Cupertino (CA) – A new patent filed by Apple hints at user browser interface changes that could arrive with an upcoming version of the company’s Safari application. Apple aims to improve the common list view in a browsing history and suggests a graphical tree view that shows visited sites and their relationships

The filing published by the US Patent & Trademark Office today describes a new graphical view of the browsing history that could overcome the list view, which is more difficult to read as more sites are added to the history.

"A problem with this linear history is that users can visit a large number of web pages, which are confusing to view in a linear history, and the forward and back buttons are inefficient and cumbersome way to navigate through multiple web pages," Apple wrote. The company also noted that a linear browsing history is not only confined to web sites, because the list becomes populated with other data types, which increases the complexity of the list.

To solve this problem, Apple is apparently working on a browsing history feature that shows a tree view of visited sites with hierarchically ordered and connected nodes. The tree would be tied to a timeline, enabling users to get a sense of when particular relationship between visited sites occurred.

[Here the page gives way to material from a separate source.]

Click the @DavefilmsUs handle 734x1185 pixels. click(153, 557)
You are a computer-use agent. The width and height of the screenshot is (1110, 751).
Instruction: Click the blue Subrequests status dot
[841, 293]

Manually visited sites (those whose URL users manually entered in the address bar) would be displayed as root nodes and sites visited from root nodes would become child nodes connected with lines to signal relationship to each other and the parent node.

Since a typical browsing session would quickly result in a very complex tree, Apple proposes new controls that enable zooming in and out to any particular point in time. Using the controls, a user would be able to show, for example, only nodes associated with pages that have an address with a hierarchical level corresponding to the position of the depth slider.

"When the depth is set at zero compression, all nodes are displayed. When the depth is set at maximum compression, only nodes associated with an address at the first hierarchical level are displayed," the filing states.